● **Work to be completed**
Swap "Find the location of" for "Locate" in everything from the line containing "The height and width of the screenshot is (1201, 554)." down to the line containing "Looking at the image, I should click on (240, 46).", and give back only those lines with nothing else altered.

** Opening Records provided block **

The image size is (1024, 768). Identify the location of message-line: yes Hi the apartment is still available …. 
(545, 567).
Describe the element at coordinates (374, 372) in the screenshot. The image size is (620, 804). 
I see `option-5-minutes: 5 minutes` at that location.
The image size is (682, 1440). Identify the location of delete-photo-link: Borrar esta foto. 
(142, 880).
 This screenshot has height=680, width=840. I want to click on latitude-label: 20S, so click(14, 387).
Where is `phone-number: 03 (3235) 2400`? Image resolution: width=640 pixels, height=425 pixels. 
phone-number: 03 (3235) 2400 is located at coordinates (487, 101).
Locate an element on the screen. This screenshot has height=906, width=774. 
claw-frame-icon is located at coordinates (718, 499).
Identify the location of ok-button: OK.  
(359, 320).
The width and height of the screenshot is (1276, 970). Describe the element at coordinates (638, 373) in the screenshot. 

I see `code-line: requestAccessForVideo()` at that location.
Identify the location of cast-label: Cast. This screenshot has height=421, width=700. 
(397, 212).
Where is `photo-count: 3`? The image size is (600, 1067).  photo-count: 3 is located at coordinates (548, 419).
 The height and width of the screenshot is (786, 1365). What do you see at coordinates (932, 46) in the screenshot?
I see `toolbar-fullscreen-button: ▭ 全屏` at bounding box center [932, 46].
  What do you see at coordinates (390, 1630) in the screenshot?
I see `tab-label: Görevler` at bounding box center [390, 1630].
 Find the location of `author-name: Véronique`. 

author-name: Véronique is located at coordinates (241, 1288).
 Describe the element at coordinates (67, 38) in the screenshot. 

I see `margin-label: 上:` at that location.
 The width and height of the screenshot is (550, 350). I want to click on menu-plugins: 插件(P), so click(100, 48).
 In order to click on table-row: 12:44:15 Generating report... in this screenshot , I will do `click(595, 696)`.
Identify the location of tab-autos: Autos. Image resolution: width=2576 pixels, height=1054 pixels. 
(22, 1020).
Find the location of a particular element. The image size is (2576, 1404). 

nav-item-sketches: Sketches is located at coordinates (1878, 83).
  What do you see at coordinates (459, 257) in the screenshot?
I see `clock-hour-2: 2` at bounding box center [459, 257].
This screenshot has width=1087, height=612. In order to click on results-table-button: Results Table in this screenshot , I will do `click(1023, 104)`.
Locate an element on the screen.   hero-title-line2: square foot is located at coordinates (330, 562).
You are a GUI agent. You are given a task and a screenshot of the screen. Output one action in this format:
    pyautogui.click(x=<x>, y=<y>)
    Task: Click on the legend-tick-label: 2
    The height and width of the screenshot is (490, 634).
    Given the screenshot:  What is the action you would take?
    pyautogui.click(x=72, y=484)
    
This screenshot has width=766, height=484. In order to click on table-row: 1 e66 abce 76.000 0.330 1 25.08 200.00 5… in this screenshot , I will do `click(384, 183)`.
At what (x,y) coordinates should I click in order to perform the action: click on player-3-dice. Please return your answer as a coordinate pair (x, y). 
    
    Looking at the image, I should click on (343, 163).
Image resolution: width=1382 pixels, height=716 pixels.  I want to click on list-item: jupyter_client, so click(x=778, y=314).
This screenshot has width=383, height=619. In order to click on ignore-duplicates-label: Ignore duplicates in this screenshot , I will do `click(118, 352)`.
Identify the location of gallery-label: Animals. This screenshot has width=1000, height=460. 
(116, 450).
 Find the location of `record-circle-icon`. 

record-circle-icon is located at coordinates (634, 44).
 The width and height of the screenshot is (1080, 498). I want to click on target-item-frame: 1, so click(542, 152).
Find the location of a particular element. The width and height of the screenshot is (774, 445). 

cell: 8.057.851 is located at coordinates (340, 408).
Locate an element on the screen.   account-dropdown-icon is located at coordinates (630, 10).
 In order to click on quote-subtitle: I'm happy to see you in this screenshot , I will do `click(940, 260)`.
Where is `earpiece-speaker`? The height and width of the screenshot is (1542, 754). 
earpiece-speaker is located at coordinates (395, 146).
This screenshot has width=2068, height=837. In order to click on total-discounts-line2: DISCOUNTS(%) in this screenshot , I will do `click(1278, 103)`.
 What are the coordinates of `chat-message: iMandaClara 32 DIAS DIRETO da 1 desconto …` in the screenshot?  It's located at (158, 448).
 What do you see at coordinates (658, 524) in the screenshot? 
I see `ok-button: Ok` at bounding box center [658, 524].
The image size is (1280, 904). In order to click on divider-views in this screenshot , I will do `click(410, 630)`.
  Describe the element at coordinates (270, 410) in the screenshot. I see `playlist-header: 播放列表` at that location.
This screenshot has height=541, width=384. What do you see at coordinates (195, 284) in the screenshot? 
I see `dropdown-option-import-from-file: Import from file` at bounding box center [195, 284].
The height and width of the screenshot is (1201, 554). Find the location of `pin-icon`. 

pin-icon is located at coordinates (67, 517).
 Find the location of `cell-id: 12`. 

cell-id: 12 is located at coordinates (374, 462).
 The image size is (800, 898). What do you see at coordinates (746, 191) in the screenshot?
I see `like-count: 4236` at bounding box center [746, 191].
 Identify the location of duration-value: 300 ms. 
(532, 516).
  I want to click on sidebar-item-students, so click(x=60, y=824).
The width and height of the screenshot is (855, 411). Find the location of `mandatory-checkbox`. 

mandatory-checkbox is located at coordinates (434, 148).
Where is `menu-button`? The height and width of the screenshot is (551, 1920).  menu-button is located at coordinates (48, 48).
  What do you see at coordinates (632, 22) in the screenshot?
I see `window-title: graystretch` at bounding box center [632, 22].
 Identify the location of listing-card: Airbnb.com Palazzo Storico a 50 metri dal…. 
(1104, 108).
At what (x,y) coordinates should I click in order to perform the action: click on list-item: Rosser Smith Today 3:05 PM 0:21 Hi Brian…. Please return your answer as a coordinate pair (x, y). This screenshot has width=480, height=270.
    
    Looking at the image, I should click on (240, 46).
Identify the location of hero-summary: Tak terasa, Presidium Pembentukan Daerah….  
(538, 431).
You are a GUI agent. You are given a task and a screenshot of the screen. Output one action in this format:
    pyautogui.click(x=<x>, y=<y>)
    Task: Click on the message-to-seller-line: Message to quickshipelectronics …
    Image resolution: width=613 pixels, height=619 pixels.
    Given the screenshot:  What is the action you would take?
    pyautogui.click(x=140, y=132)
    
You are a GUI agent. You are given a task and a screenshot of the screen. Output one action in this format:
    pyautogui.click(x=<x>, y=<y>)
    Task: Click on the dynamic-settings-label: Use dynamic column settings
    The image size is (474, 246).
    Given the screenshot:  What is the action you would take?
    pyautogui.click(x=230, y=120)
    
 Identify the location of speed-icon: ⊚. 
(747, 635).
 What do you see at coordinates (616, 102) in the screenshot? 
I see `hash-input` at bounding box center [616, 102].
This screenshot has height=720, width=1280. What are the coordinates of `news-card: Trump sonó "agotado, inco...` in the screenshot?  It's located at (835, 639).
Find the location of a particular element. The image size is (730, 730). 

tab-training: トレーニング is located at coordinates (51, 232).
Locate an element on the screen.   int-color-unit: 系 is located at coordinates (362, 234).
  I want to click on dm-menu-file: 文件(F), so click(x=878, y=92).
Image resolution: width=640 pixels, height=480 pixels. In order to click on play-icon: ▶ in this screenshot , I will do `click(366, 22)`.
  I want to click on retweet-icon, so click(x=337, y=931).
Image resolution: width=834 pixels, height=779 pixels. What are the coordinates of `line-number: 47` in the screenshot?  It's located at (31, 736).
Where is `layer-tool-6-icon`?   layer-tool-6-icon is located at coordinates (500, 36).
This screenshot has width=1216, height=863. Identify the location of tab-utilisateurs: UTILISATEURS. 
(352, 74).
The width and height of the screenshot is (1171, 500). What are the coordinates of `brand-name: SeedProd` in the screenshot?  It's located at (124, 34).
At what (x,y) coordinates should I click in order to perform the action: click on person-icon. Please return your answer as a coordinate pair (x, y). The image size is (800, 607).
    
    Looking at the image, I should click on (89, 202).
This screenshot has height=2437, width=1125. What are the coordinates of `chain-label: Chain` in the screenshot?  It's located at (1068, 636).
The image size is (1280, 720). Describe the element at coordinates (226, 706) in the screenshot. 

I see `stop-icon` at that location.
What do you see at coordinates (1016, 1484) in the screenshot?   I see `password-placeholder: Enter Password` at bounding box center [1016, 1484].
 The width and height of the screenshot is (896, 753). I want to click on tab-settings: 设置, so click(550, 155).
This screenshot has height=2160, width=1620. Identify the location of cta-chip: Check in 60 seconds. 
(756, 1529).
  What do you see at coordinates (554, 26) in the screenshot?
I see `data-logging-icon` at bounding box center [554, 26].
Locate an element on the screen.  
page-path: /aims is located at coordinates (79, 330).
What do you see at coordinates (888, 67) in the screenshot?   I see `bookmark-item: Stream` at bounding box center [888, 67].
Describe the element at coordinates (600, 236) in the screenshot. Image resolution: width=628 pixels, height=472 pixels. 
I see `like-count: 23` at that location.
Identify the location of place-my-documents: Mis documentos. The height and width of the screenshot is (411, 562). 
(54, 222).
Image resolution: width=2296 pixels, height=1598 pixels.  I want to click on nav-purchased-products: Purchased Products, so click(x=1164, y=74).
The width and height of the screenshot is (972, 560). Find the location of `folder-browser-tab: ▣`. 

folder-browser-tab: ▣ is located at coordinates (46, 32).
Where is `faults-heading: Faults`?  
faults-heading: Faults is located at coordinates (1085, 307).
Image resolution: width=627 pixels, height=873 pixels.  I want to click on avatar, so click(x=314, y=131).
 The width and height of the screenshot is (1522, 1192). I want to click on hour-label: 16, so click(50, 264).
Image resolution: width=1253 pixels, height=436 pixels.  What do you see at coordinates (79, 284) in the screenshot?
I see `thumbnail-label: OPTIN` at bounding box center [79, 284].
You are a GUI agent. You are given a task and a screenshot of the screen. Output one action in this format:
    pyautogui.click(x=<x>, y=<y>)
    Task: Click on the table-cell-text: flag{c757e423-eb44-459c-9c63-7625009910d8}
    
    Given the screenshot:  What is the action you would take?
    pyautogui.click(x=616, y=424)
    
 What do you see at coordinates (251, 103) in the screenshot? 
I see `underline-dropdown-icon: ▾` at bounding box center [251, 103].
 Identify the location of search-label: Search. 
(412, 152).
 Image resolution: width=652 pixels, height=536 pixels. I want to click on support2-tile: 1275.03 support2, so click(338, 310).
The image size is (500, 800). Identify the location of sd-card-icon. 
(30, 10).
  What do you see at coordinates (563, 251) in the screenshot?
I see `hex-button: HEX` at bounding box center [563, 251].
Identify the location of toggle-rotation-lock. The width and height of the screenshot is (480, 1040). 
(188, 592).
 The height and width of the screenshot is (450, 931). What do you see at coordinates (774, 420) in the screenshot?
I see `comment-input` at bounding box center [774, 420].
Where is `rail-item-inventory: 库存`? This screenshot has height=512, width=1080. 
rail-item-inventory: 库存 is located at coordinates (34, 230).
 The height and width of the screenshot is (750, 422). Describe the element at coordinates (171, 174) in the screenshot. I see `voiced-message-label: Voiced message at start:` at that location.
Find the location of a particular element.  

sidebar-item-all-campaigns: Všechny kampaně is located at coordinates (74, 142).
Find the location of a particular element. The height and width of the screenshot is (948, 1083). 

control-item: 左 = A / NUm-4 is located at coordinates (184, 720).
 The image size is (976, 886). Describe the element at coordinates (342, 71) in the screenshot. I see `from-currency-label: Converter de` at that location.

** Closing Records provided block **

● **Task answer**
The height and width of the screenshot is (1201, 554). Locate `pin-icon`. 

pin-icon is located at coordinates (67, 517).
 Locate `cell-id: 12`. 

cell-id: 12 is located at coordinates (374, 462).
 The image size is (800, 898). What do you see at coordinates (746, 191) in the screenshot?
I see `like-count: 4236` at bounding box center [746, 191].
 Identify the location of duration-value: 300 ms. 
(532, 516).
  I want to click on sidebar-item-students, so click(x=60, y=824).
The width and height of the screenshot is (855, 411). Locate `mandatory-checkbox`. 

mandatory-checkbox is located at coordinates (434, 148).
Where is `menu-button`? The height and width of the screenshot is (551, 1920).  menu-button is located at coordinates (48, 48).
  What do you see at coordinates (632, 22) in the screenshot?
I see `window-title: graystretch` at bounding box center [632, 22].
 Identify the location of listing-card: Airbnb.com Palazzo Storico a 50 metri dal…. 
(1104, 108).
At what (x,y) coordinates should I click in order to perform the action: click on list-item: Rosser Smith Today 3:05 PM 0:21 Hi Brian…. Please return your answer as a coordinate pair (x, y). This screenshot has width=480, height=270.
    
    Looking at the image, I should click on (240, 46).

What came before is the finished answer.